Supplied passage:
━━━━━━━━━━
You heard wrong. It doesn't have to be immediate though.


https://news.ycombinator.com/item?id=41068881, https://news.ycombinator.com/item?id=37941653, https://news.ycombinator.com/item?id=36085044, https://news.ycombinator.com/item?id=34207919, https://news.ycombinator.com/item?id=32744415, https://news.ycombinator.com/item?id=32161041, https://news.ycombinator.com/item?id=31340987, https://news.ycombinator.com/item?id=31051129, https://news.ycombinator.com/item?id=31048828, ...

My impression from all that I've heard is that you should have a backup retention policy, but otherwise there's no set upper bound on how long that may be. Not that the text of the GDPR breathes a word of it, though, everything's just a rat's nest of exemptions suggested by various authorities and other parties that haven't been tested in court.


In general I don't particularly care what other people say on this topic and rely on the legal guidance I received during my work from UK ICO and Slovenian office, but even some of your links don't collaborate you. The second one linking to Verasafe's page on which it clearly says that yes, you should delete it.

There's a lot of complainig around how difficult that can be and the fact that EU legislation in general often does not like to precisely prescribe its requirements like what reasonable means, which can indeed be annoying.

You still need to remove it either directly or your retention policy for backups needs to be short enough that keeping it in backups for a while is judged as reasonable.


> In general I don't particularly care what other people say on this topic

Nor do I see why I should particularly listen to what you say on this topic, given that others have similarly claimed authority from their lawyers or from their local jurisdictions.

> The second one linking to Verasafe's page on which it clearly says that yes, you should delete it.

Right before the "But don’t panic! Enforcement authorities know how difficult it is to fulfil this obligation in practice." section, where it elaborates on your ability to claim that stripping data from backups is technically infeasible, in which case you must promise to delete the data on restoration. Just like I've heard from everyone else.

It's always seemed paradoxical to me that the GDPR is branded as this unyielding hammer against companies improperly storing your data, only for it to be riddled with amorphous holes on every axis. "Data is data, period, unless it's not on a live production system, in which case the written vague rules it abides by are swapped out for a new set of totally undefined rules!"

> You still need to remove it either directly or your retention policy for backups needs to be short enough that keeping it in backups for a while is judged as reasonable.

And how might I know a priori what's the longest 'reasonable' retention term that a business might be permitted by its jurisdiction? The whole nature of backups is that they're useless right up until they aren't, so the marginal value of each additional week is difficult to measure in the first place. And when most concrete talk of 'reasonableness' is seemingly done behind closed doors if at all, I have no idea just how far other jurisdictions' ideas of a reasonable term might differ from mine.
━━━━━━━━━━
Recorded data:

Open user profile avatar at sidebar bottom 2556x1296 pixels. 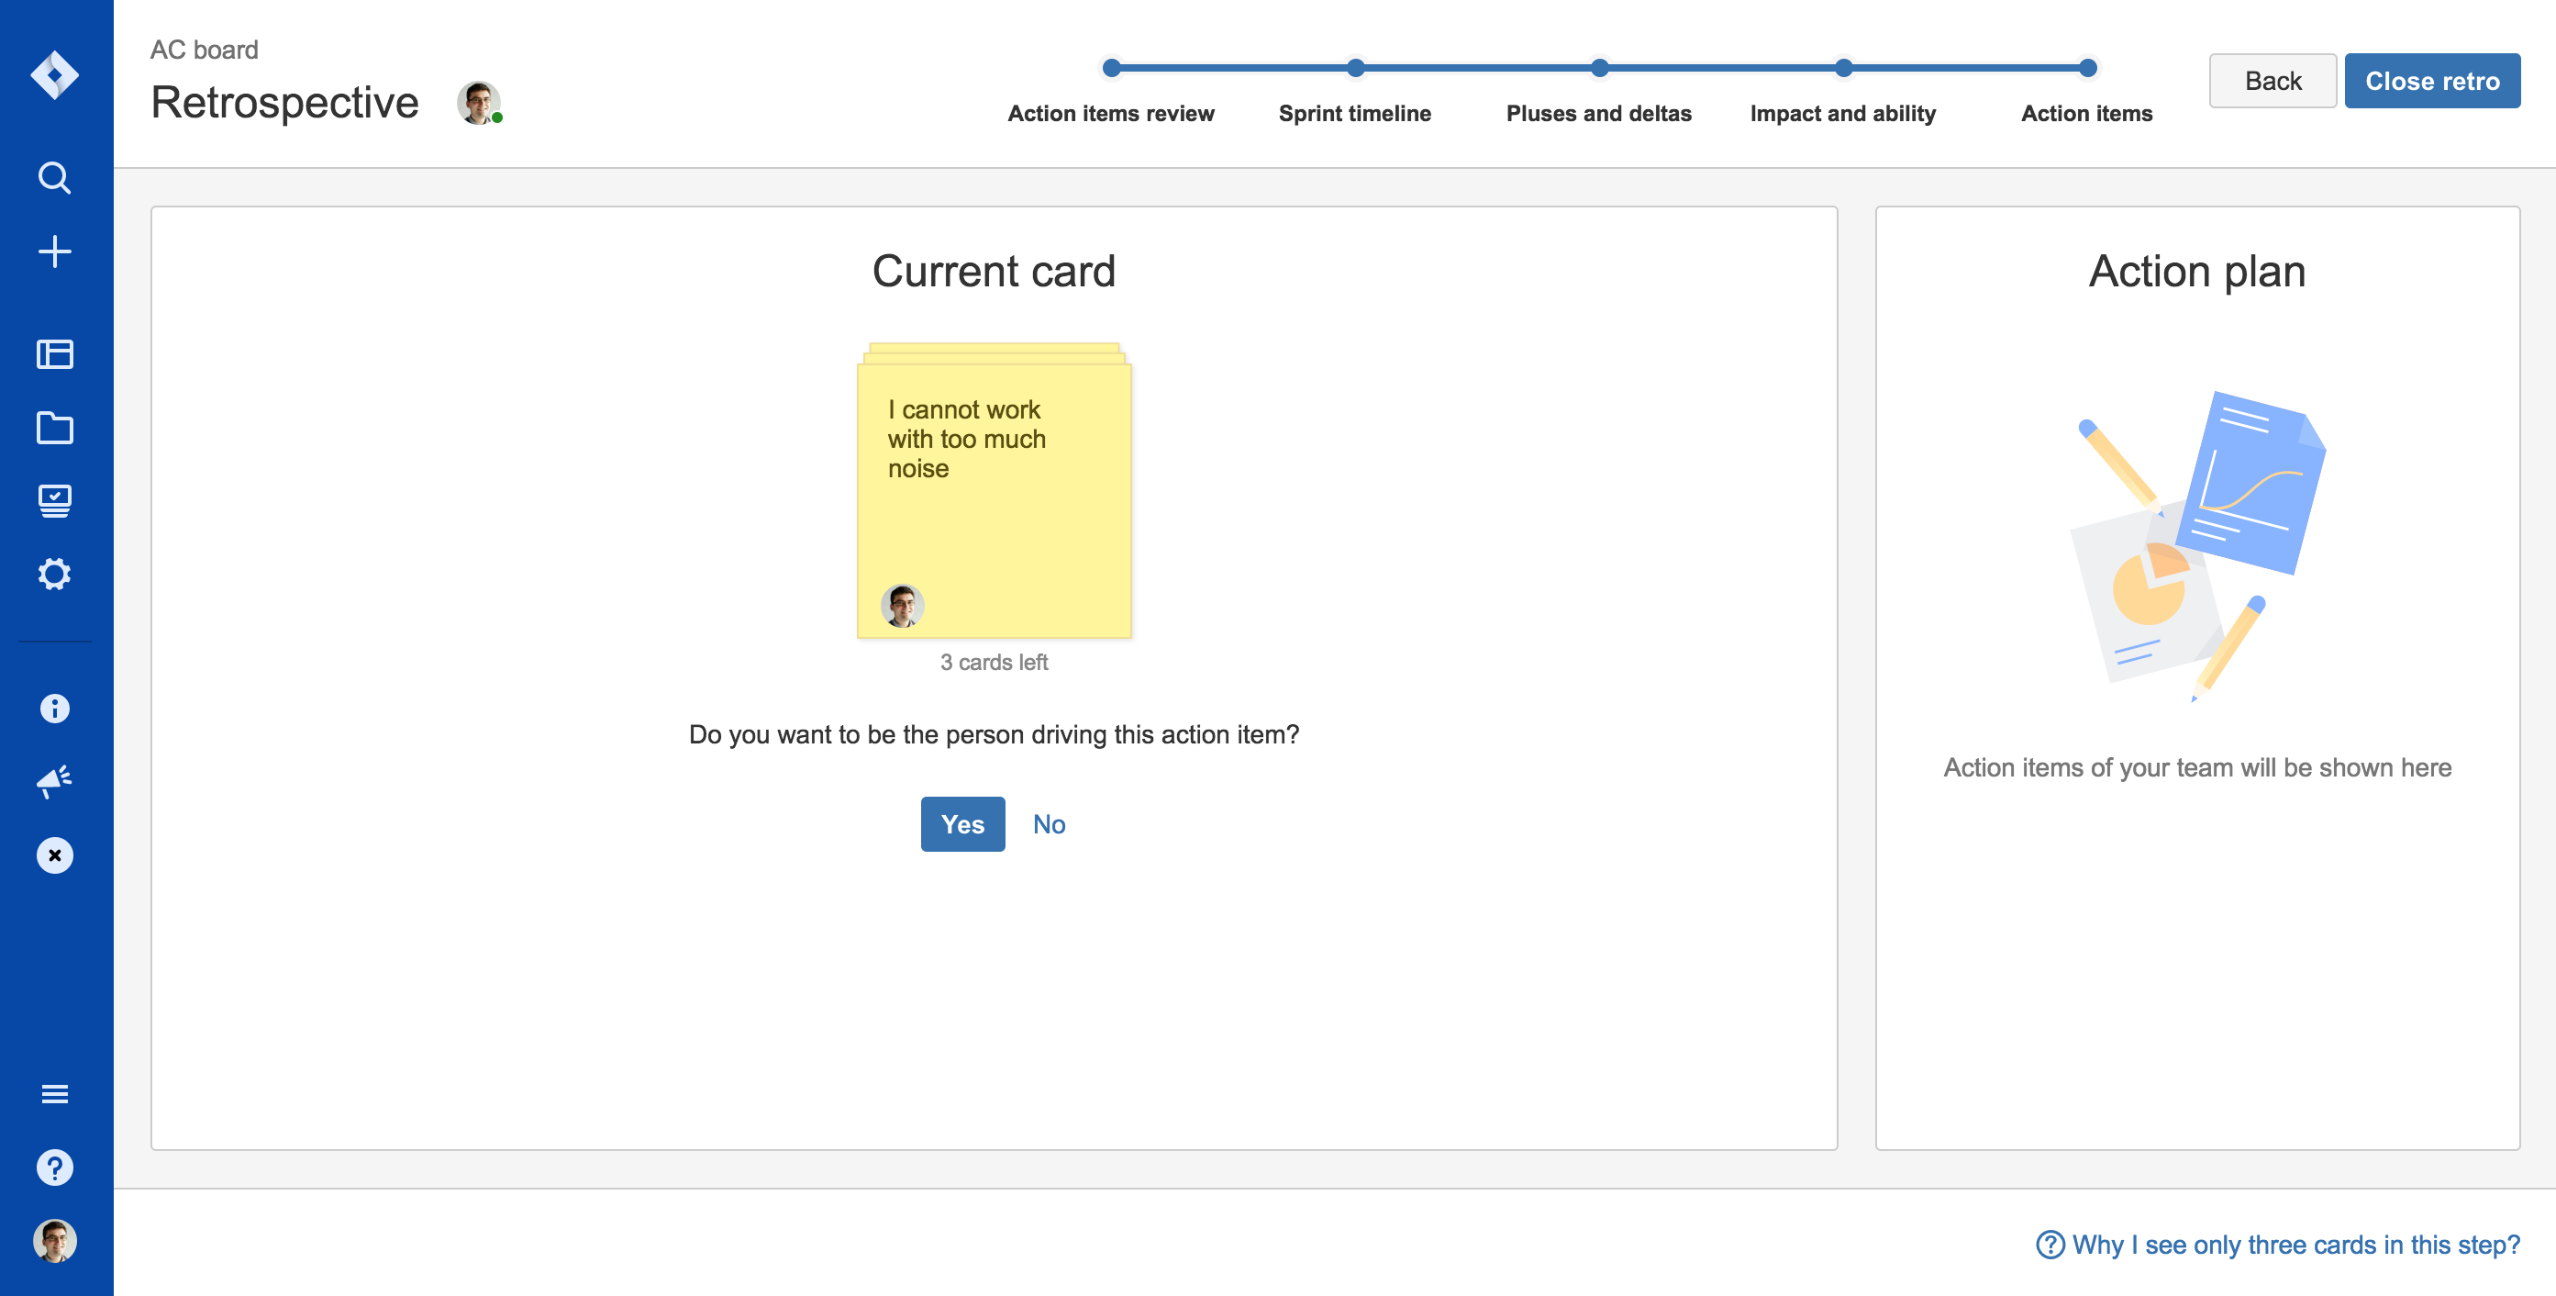point(55,1240)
━━━━━━━━━━
Brief A:
In the GDPR discussion, whose legal guidance does one commenter say they rely on?
Brief B:
From the GDPR discussion, write out the part that begins at the words "And how might" and stops after "differ from mine.", swapping "backups" for "archives".

Worked solution A:
The guidance they got at work from the UK ICO and the Slovenian office.

Worked solution B:
And how might I know a priori what's the longest 'reasonable' retention term that a business might be permitted by its jurisdiction? The whole nature of archives is that they're useless right up until they aren't, so the marginal value of each additional week is difficult to measure in the first place. And when most concrete talk of 'reasonableness' is seemingly done behind closed doors if at all, I have no idea just how far other jurisdictions' ideas of a reasonable term might differ from mine.